ADD, or attention-deficit disorder, had haunted Daniel even before society fully recognized it as a disorder. As a kid, he bounced around from foster home to group homes to emergency shelters after his father died. “No one would put up with me,” he recalled. “I lived on the streets after my foster family let me leave. I lived in abandoned apartments and stole cars.”
Thanks to his long history with jail time, Daniel had known his parole officer for a long time. She was the one who recommended that he seek out reentry services, which are specifically targeted toward reintegrating individuals back into society successfully, to prevent that individual from re-offending.
That’s when Daniel remembered seeing a sign for the Alaska Native Justice Center (ANJC), which offers reentry support in addition to social justice advocacy and family law services.
Daniel came to ANJC for help, but what he found was a familiar face.
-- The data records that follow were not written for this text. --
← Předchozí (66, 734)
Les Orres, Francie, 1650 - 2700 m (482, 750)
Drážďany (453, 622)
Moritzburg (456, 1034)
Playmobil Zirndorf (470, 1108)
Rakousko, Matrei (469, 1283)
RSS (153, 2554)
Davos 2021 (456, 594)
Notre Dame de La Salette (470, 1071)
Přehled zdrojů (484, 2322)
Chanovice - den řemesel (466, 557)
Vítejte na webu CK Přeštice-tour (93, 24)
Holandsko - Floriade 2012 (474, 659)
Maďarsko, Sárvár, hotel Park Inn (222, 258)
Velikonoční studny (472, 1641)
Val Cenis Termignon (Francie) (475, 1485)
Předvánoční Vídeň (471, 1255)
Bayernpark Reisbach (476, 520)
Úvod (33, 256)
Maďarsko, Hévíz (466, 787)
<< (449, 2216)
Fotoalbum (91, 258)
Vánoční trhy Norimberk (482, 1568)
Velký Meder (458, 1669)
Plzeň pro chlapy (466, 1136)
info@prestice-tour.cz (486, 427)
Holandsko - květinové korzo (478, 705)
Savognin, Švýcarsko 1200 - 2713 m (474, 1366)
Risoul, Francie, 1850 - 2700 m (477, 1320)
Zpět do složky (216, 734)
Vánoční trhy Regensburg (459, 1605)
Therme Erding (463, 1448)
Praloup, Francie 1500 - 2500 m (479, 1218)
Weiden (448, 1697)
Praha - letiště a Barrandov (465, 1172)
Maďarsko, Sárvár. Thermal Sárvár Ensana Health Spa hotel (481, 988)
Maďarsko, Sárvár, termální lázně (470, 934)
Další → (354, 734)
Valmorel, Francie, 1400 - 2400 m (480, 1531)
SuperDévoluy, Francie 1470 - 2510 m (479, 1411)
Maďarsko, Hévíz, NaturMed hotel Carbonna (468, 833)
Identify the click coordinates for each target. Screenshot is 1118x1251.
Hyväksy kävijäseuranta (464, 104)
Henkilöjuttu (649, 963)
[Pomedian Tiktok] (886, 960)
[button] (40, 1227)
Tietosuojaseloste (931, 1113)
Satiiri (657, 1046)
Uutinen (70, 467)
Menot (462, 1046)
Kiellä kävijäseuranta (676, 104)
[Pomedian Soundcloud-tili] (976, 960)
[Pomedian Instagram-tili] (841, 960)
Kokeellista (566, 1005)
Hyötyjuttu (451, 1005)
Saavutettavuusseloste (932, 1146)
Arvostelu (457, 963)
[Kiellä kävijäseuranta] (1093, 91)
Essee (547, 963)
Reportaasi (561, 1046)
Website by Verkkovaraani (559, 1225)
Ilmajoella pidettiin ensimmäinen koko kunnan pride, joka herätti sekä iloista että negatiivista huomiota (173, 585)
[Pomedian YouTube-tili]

Benjamin Briggs, now one of three adult reentry case managers with ANJC, had once served time himself — in fact, he had served alongside Daniel, who remembered him from prison. For Daniel, seeing Benny — successful, gainfully employed, now in a position of helping others — made all the difference.
“I knew Benny had been in the same place I was, so I trusted him,” Daniel shared. “Seeing Benny, it opened my eyes more to the information given to me, and I took it in. Before, when I took classes or did meetings, I didn’t want to be there — I spent the whole time looking at my watch. But now I looked forward to coming.”
Daniel took ANJC’s Moral Reconation Therapy (MRT) classes, which are designed to equip individuals reentering society after imprisonment with better decision-making, moral reasoning, and appropriate behavior. Each year, ANJC supports hundreds of individuals seeking to reestablish themselves after release. In 2017, the organization was successful in connecting 52 percent of its reentry population with healthcare and behavioral health services; 48 percent became gainfully employed or began working toward educational goals.
Daniel also attended an ANJC support group and worked with his case manager, Nelly Perez, and with Benny as his peer-mentor as he maintained his sobriety, found work, and got in good standing with his parole officer. With the assistance of ANJC, and through his own determination, Daniel transformed his life so completely that at a court hearing, even the prosecutor had to admit about him: “This is a changed man.”
Today, Daniel has followed in Benny’s footsteps, becoming a mentor himself. “There’s guys in jail right now who could use my story. I changed. I did twenty years in prison and I’ve lived a rough life. I still have my struggles. But if I can inspire someone else — if they can see I’m succeeding, maybe they will, too.”
Daniel has his own business, now, and he uses it to give men like him that second chance they need after leaving prison. At Bushey Madness Automotive, men learn mechanical skills and make a living repairing cars under Daniel’s guidance.
“If I can help someone who’s struggling, maybe it can show them — you can’t give up,” he said. “ANJC doesn’t give up, so I’m not giving up, either.”